The physical state of our grief—of human grief—has always been the salty, thick water that flows from our eyes. Our tears can be thick and hot, restrained and shallow, or sincere and clear as a mountain stream. In every conceivable form, they serve as an outlet for our pain (whether the pain that burns directly or that nostalgic sorrow which distinguishes the joy of tears of joy from a mere smiling joy), which usually breaks through our composed resistance and clears the way for what lies beneath—that which cannot find its way outward through words—to reach the outside world. This directly links the tear to the musical gesture, which likewise expresses the inexpressible and is connected to our inner life in a more penetrating way than words can. In Baroque music, the gesture of the sigh was explored to the point of exhaustion. Whether in France, Italy, England, or Germany, everywhere not only are tears (les larmes, le lacrime, the tears, die Thränen) sung about, but the tears themselves become music. In countless poetic images, they become rushing streams, burning arrows, crystalline drops, or even icicles, thus reflecting the immense richness of our painful or even painfully beautiful emotions.
In their current program, “Crystal Floods,” Due sopra il Basso devote themselves entirely to this phenomenon and explore the most diverse nuances of tears of sorrow in early Baroque music.
The program features French, Italian, and English pieces by Étienne Moulinié, Marc-Antoine Charpentier, Bartolomeo Tromboncino, Giovanni Girolamo Kapsperger, Andreas Hammerschmidt, John Dowland, Henry Purcell, and others.

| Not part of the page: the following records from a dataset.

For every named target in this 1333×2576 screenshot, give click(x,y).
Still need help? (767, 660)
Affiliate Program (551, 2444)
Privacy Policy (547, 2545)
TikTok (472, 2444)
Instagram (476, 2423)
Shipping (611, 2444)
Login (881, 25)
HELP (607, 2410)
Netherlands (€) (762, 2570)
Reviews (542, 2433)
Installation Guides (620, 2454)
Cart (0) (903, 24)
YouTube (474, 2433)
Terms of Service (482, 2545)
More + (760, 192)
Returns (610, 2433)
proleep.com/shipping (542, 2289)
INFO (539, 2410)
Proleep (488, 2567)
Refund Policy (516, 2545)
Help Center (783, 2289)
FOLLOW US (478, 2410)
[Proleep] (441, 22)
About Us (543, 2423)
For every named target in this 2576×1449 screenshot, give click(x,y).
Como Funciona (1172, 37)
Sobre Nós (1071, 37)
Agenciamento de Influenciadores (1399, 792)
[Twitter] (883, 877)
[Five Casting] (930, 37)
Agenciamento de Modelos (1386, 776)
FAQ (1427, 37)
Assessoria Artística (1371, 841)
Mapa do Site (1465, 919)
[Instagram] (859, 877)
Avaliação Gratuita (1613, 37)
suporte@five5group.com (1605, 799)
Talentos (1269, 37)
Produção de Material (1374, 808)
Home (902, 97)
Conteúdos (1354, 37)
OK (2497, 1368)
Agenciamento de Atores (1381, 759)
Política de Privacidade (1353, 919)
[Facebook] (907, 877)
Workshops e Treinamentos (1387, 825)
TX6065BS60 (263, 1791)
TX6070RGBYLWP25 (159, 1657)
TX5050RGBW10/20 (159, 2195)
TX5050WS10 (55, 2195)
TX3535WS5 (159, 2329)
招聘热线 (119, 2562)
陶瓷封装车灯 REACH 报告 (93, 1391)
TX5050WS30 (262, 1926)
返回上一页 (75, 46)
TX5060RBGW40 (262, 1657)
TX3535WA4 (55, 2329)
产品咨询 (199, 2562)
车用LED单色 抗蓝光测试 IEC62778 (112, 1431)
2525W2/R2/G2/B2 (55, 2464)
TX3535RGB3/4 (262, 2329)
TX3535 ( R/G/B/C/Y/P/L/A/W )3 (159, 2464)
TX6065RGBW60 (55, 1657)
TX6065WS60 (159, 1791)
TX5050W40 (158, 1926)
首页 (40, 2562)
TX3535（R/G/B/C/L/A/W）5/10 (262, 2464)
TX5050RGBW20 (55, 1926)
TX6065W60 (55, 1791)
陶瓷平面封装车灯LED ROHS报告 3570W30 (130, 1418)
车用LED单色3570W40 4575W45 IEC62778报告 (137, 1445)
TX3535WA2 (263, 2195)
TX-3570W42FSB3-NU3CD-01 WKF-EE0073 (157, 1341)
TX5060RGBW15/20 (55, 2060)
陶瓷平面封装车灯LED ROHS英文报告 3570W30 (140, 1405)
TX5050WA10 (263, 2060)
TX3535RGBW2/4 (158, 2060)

This creates a water-rich kaleidoscope that, while centering on laments and weeping, is by no means limited to them. It ranges from poetic descriptions of nature—from fresh Arcadian springs and flower-covered wells to the cold infinity of the sea, which brings joy and even more sorrow to seafarers—all the way to the water poisoned by Bacchus, which seafarers do not use alone, to drown their sorrows in it.
The blue element is the fabric of this musical evening, which we begin in Arcadian lands and which leads us, shedding tears, across the rivers to the sea, so that we may finally seal it in the tavern.